Change-Id: I5540556b1c75f6873883e46b78656f31fc1ef186
---
 src/libmsc/gsm_09_11.c | 14 ++++++++++++--
 1 file changed, 12 insertions(+), 2 deletions(-)

(limited to 'src')

diff --git a/src/libmsc/gsm_09_11.c b/src/libmsc/gsm_09_11.c
index cd5470331..c7b21552e 100644
--- a/src/libmsc/gsm_09_11.c
+++ b/src/libmsc/gsm_09_11.c
@@ -424,8 +424,9 @@ int gsm0911_gsup_rx(struct gsup_client_mux *gcm, void *data, const struct osmo_g
 	struct msgb *ss_msg;
 	bool trans_end;
 	struct msc_a *msc_a;
-	struct vlr_subscr *vsub = vlr_subscr_find_by_imsi(net->vlr, gsup_msg->imsi, __func__);
+	struct vlr_subscr *vsub;
 
+	vsub = vlr_subscr_find_by_imsi(net->vlr, gsup_msg->imsi, __func__);
 	if (!vsub) {
 		LOGP(DSS, LOGL_ERROR, "Rx %s for unknown subscriber, rejecting\n",
 		     osmo_gsup_message_type_name(gsup_msg->message_type));
@@ -445,6 +446,9 @@ int gsm0911_gsup_rx(struct gsup_client_mux *gcm, void *data, const struct osmo_g
 		     osmo_gsup_message_type_name(gsup_msg->message_type),
 		     gsup_msg->cause, gsup_msg->session_id);
 
+		/* We don't need subscriber info anymore */
+		vlr_subscr_put(vsub, __func__);
+
 		if (!trans) {
 			LOGP(DSS, LOGL_ERROR, "No transaction found for "
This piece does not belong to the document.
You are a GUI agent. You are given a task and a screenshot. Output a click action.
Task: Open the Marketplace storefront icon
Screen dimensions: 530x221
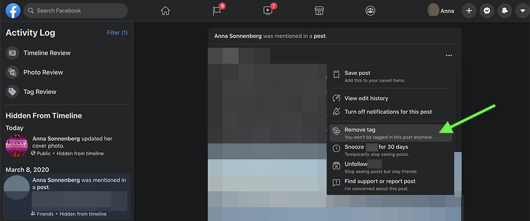(319, 11)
 			     "sid=0x%x, nothing to abort\n", gsup_msg->session_id);
@@ -477,14 +481,20 @@ int gsm0911_gsup_rx(struct gsup_client_mux *gcm, void *data, const struct osmo_g
 					      "SS/USSD transaction, rejecting %s\n",
 					      osmo_gsup_message_type_name(gsup_msg->message_type));
 			gsup_client_mux_tx_error_reply(gcm, gsup_msg, GMM_CAUSE_NET_FAIL);
+			vlr_subscr_put(vsub, __func__);
 			return -EINVAL;
 		}
 
 		/* Wait for Paging Response */
-		if (trans->paging_request)
+		if (trans->paging_request) {
+			vlr_subscr_put(vsub, __func__);
 			return 0;
+		}
 	}
 
+	/* We don't need subscriber info anymore */
+	vlr_subscr_put(vsub, __func__);
+
 	/* (Re)schedule the inactivity timer */
 	if (net->ncss_guard_timeout > 0) {
 		osmo_timer_schedule(&trans->ss.timer_guard,
-- 
cgit v1.2.3